House GOP releases border report critical of Homeland Security chief

WASHINGTON -- House Republicans released a report Wednesday blaming Biden administration officials for high migration levels at the U.S.-Mexico border, as part of their efforts to build an impeachment case against Homeland Security Secretary Alejandro Mayorkas.

The 55-page report, compiled by Republicans on the House Homeland Security Committee, represents the latest step from the conference in a bid to remove Mayorkas from office. There are already at least four articles of impeachment filed against him in the House.

Homeland Security Chairman Mark E. Green told reporters Wednesday that the report represents the first phase in a “five-phase deep dive” into the causes of the high migration levels.

The report concludes that Biden administration officials “have proven directly responsible for the historic border crisis still ongoing today.” And Mayorkas, the report states, “bears particular responsibility for the devastating crisis that has unfolded and expanded on his watch and due to his policies.”

• **Tasks to carry out**:
A) According to the article on the House GOP border report, how many pages long is the report?
B) Please reproduce the part of the border report article that begins at the words "The 55-page report, compiled" and stops after "high migration levels.".

• **Dataset excerpt**:
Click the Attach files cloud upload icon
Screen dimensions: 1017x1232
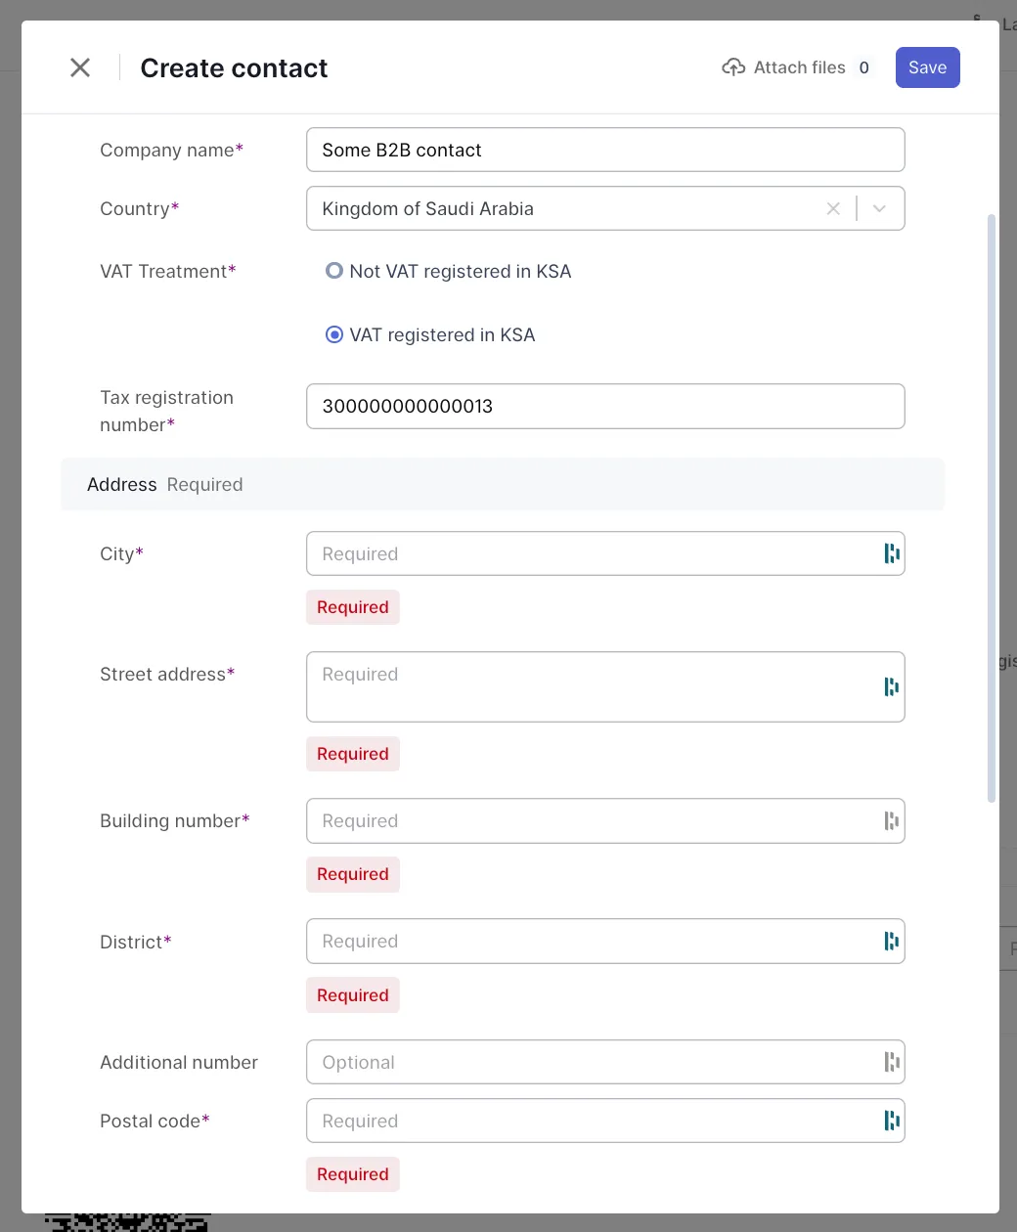click(x=733, y=67)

• **Answers by task**:
A) The report is 55 pages long.

B)
The 55-page report, compiled by Republicans on the House Homeland Security Committee, represents the latest step from the conference in a bid to remove Mayorkas from office. There are already at least four articles of impeachment filed against him in the House.

Homeland Security Chairman Mark E. Green told reporters Wednesday that the report represents the first phase in a “five-phase deep dive” into the causes of the high migration levels.